▶ Given passage
--- start ---
Offering customers the fastest speeds and increased service options
Bell was awarded fastest mobile network in Canada for the third consecutive year by PCMag in its 2022 Fastest Mobile Networks Canada report. PCMag also ranks Bell's 5G network as fastest in the country. Bell Fibe Gigabit 8.0, with the fastest Internet speeds available in North America among major service providers, is now available in Toronto. The Bell Giga Hub with Wi-Fi 6E, the most advanced Wi-Fi technology, is now available for fibre-to-the-home customers throughout Ontario and Québec. Bell announced its intent to acquire Distributel to support the expansion of Internet services for consumers and businesses. The transaction is expected to close by the end of the year, subject to closing conditions, including regulatory approvals.
5G leadership and technology innovation
Bell launched its corporate venture capital initiative, Bell Ventures, to invest in early-stage and growth companies that harness the power of Bell's networks to drive growth and adoption of advanced technological solutions. Bell expanded its 5G+ service in southern Ontario; 5G+ is also now available in Halifax, Nova Scotia, Moncton New Brunswick and St. John's Newfoundland. Bell is on track to cover approximately 40% of the Canadian population by the end of 2022. Bell also continues to expand its 5G service, with availability in all 10 Canadian provinces.
Bell for Better: Better World, Better Communities
Bell was named the inaugural Greenhouse Gas (GHG) Reductions Champion by Clean50, a national sustainability organization, and also received a Top Project 2023 award from Clean50 for its solar-powered remote communication towers initiative. To mark Mental Illness Awareness Week, Bell Let's Talk announced the 114 recipients of the 2022 Bell Let's Talk Community Fund including Blue Door in East Gwillimbury, Ontario. Over $2 million was raised for mental health in Québec during the fourth Bal des Lumières event, co-chaired by Mirko Bibic. Bell donated $50,000 to the Canadian Red Cross to support humanitarian relief efforts in Pakistan and an additional $50,000 to the Canadian Red Cross to support recovery in Eastern Canada after Hurricane Fiona.
--- end ---
▶ Provided records
--- start ---
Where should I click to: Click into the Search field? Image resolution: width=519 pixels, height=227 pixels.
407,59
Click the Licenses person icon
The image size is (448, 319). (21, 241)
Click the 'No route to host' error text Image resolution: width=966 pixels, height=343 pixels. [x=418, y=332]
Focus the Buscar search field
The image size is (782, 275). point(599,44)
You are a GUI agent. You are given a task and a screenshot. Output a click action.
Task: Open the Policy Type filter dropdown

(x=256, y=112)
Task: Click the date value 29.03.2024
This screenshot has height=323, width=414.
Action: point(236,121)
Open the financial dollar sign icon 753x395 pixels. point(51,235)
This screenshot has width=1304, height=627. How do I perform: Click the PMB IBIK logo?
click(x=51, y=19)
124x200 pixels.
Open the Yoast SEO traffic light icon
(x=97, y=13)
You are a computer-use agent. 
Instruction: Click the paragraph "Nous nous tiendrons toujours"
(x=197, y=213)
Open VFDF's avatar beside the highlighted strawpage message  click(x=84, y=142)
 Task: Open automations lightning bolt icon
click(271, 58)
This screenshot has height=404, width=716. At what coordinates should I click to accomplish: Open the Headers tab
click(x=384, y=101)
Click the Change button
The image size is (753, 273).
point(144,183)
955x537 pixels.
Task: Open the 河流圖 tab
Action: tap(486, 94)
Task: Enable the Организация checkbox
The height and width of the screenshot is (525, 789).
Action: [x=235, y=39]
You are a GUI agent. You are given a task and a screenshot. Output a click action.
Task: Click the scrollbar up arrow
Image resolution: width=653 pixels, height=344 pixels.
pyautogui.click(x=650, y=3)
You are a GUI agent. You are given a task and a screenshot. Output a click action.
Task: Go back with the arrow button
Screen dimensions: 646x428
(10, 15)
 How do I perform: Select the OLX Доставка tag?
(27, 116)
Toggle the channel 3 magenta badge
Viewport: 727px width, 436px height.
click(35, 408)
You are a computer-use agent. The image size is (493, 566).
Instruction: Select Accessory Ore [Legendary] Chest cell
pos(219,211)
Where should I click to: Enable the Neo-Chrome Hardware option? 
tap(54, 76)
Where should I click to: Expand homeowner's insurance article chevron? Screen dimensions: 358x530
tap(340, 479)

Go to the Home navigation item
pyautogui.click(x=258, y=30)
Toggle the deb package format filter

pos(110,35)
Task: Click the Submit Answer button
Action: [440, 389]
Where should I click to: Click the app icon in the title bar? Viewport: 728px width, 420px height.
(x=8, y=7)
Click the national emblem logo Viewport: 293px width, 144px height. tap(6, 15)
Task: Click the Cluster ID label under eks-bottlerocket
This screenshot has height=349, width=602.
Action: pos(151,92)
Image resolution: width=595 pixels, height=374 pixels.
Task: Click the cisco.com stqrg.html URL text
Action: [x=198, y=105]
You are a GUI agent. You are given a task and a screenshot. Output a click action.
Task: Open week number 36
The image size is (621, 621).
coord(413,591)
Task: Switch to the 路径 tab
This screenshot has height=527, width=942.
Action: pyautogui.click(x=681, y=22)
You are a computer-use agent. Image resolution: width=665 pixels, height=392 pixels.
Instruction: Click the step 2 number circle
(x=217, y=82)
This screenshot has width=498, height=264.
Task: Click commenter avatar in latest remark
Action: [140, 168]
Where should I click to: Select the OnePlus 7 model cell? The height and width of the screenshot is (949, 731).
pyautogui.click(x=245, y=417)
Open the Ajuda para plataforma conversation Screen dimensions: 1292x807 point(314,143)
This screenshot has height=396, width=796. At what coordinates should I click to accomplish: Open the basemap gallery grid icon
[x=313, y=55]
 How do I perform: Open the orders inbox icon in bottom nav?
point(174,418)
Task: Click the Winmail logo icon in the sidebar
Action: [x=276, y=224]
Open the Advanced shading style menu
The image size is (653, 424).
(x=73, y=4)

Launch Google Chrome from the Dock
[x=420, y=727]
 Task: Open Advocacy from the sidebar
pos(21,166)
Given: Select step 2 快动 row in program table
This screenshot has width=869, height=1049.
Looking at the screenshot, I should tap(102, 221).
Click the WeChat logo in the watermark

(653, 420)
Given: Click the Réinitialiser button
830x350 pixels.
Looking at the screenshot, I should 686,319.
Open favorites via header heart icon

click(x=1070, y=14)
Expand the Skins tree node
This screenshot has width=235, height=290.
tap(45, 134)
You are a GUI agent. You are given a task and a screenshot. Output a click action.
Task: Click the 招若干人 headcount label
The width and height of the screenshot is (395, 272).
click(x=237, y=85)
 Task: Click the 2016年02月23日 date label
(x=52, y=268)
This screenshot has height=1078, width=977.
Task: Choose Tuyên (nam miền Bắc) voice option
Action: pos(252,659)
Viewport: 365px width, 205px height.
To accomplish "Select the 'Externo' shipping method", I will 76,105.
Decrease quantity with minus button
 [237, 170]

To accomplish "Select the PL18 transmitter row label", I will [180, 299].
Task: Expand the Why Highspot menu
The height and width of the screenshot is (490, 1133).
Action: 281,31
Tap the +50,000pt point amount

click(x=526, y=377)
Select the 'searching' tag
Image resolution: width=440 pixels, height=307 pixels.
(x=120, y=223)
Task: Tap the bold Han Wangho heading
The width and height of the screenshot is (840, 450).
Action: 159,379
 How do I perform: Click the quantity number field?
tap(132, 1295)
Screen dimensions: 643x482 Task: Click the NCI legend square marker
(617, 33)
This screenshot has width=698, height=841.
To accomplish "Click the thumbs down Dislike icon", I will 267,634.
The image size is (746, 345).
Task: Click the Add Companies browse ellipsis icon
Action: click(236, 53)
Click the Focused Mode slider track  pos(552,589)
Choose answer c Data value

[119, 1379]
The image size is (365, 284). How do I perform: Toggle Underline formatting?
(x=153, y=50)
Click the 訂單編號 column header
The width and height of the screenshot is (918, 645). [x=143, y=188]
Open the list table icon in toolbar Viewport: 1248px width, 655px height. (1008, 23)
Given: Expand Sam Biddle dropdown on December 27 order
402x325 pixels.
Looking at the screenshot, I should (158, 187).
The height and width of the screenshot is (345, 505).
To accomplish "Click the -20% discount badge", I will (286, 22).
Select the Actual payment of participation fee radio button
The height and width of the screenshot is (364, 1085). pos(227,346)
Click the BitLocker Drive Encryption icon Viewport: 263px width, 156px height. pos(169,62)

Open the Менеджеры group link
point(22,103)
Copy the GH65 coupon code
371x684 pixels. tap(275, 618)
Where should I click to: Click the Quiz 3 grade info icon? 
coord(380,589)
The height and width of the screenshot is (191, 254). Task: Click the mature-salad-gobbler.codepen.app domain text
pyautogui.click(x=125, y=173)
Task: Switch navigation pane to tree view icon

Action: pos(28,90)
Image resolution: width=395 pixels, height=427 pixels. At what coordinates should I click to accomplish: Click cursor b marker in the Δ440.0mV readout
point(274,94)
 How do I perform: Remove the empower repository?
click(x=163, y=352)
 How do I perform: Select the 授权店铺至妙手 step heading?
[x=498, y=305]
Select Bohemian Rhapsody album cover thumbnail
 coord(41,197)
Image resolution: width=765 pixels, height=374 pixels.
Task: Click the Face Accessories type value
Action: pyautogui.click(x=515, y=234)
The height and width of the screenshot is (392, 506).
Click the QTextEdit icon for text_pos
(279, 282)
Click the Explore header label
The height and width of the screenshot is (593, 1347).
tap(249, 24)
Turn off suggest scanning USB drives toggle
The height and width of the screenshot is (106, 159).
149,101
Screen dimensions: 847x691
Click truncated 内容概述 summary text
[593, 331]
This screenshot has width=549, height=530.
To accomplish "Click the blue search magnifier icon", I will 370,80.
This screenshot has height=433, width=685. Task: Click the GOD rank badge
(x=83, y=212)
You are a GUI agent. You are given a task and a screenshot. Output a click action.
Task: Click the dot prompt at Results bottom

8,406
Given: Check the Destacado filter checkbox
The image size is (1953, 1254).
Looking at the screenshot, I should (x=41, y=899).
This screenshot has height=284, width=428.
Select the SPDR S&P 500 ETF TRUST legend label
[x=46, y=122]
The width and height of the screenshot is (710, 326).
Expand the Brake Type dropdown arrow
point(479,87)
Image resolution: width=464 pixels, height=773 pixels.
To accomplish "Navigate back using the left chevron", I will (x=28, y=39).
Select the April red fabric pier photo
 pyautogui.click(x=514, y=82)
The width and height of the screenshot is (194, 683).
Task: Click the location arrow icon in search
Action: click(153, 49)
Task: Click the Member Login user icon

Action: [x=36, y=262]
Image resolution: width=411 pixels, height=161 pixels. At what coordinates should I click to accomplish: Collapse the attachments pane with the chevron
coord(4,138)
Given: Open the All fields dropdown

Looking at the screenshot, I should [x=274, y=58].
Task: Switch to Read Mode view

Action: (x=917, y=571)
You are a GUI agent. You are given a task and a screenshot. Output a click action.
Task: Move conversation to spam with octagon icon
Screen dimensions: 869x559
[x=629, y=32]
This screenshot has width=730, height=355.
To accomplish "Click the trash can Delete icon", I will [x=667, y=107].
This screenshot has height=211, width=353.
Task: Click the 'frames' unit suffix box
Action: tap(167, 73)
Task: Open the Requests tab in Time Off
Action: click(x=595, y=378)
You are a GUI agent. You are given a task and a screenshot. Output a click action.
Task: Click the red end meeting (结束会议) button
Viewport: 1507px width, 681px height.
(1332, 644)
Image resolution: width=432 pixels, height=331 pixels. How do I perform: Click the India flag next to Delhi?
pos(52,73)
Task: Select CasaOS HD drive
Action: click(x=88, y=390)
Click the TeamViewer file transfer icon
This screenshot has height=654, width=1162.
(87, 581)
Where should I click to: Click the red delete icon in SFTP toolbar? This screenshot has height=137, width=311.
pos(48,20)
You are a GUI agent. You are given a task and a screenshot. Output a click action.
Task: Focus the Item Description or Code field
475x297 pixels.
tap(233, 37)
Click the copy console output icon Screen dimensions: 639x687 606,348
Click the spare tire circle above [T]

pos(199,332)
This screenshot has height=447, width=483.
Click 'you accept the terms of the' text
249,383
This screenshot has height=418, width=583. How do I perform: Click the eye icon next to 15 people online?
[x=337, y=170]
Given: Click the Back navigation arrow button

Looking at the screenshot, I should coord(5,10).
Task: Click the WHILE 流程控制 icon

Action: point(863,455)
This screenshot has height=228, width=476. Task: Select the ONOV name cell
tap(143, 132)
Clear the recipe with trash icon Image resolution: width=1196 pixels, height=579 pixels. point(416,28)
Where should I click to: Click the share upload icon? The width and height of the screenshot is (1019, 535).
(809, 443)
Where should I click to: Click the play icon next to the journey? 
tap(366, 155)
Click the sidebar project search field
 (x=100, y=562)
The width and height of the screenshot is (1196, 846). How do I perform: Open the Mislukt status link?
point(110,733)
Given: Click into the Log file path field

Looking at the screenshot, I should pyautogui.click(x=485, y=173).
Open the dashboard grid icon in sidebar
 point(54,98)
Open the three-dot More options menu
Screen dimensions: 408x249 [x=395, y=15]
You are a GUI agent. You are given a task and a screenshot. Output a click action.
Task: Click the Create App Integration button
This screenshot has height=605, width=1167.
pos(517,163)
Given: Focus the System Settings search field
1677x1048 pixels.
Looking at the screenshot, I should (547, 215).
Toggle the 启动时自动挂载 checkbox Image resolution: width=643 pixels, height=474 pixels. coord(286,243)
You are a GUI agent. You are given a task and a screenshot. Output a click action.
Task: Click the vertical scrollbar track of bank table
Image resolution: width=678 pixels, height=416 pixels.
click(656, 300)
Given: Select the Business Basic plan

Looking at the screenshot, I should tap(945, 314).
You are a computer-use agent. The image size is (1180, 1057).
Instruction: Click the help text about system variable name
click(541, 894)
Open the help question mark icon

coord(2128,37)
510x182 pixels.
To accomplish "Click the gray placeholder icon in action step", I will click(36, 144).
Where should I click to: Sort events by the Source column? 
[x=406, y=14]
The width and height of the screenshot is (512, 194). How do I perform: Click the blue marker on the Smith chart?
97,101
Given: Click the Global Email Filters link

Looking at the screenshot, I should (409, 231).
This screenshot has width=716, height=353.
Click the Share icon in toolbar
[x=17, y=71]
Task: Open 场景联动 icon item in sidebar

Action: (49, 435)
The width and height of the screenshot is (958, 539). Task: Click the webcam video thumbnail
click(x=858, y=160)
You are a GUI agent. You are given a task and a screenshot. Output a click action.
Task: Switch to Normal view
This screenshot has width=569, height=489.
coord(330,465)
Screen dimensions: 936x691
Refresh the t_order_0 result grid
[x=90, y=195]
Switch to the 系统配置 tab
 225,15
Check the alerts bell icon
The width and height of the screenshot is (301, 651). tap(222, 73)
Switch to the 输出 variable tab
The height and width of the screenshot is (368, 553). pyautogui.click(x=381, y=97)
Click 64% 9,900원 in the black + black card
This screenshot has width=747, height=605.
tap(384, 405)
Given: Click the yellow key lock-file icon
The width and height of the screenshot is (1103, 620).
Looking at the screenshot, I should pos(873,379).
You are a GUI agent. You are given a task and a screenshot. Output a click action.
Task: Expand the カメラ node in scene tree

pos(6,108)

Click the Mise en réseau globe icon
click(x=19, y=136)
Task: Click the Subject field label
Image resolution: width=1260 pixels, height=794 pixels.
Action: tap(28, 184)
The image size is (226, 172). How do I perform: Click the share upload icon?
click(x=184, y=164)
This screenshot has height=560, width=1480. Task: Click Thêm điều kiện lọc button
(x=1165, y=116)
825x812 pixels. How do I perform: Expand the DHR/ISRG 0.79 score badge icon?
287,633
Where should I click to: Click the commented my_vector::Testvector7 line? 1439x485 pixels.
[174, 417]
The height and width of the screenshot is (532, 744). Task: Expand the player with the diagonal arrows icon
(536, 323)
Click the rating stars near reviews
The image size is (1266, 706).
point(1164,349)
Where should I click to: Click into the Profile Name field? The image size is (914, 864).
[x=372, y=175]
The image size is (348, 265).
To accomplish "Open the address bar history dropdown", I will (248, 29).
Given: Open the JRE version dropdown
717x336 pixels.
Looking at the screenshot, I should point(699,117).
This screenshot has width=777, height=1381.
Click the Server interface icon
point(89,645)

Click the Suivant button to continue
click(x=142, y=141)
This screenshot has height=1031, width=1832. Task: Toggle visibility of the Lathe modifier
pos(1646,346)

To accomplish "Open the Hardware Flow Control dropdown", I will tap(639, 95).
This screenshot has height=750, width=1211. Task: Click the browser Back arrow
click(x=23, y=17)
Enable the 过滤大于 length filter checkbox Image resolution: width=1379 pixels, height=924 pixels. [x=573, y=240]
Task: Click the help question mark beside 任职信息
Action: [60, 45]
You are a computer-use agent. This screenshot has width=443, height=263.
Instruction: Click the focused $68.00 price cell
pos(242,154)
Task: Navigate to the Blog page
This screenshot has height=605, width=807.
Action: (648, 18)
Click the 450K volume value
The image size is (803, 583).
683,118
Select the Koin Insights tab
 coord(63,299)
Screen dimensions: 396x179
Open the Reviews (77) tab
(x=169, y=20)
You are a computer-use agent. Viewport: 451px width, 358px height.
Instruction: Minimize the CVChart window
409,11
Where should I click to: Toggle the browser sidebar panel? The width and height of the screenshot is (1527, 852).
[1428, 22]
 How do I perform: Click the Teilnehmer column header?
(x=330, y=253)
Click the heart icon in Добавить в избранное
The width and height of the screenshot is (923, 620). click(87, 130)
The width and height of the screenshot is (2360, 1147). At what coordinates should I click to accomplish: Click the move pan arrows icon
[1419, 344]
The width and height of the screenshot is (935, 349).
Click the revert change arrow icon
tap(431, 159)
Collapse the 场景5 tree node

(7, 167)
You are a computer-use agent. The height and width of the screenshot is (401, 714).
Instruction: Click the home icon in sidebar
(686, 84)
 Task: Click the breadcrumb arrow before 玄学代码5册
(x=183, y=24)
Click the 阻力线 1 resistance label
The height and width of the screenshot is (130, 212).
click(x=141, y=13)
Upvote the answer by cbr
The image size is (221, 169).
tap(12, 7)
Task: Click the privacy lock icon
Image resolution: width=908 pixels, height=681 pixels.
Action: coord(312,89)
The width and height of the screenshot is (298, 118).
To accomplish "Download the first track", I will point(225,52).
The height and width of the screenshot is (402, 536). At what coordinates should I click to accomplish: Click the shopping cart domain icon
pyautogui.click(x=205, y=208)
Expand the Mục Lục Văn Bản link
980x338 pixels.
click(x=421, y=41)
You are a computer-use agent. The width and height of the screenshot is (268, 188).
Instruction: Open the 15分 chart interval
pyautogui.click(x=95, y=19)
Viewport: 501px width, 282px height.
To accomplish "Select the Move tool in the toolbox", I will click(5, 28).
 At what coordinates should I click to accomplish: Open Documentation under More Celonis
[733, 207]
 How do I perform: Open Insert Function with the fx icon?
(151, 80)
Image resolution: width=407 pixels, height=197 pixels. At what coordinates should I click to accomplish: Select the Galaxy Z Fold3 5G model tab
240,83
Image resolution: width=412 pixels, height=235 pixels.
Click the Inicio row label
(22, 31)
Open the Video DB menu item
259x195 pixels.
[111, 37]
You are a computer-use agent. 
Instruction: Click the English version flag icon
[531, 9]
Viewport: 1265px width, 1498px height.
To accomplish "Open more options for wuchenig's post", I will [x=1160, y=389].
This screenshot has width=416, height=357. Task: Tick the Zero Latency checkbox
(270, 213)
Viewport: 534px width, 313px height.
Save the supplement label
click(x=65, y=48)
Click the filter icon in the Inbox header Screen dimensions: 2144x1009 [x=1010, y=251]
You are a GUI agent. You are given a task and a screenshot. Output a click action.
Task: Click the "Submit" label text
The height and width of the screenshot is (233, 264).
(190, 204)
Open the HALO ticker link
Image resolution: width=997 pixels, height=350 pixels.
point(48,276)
--- end ---
▶ Stated exercise 1
In the Bell passage, how much did Bell donate to the Canadian Red Cross for humanitarian relief efforts in Pakistan?
▶ Stated exercise 2
Count the lines of the listing that contain the string "Hardware", matching case exactly, and give only the number.
The Bell passage and the listing come from unrelated sources.

▶ Task answer 1
$50,000.

▶ Task answer 2
2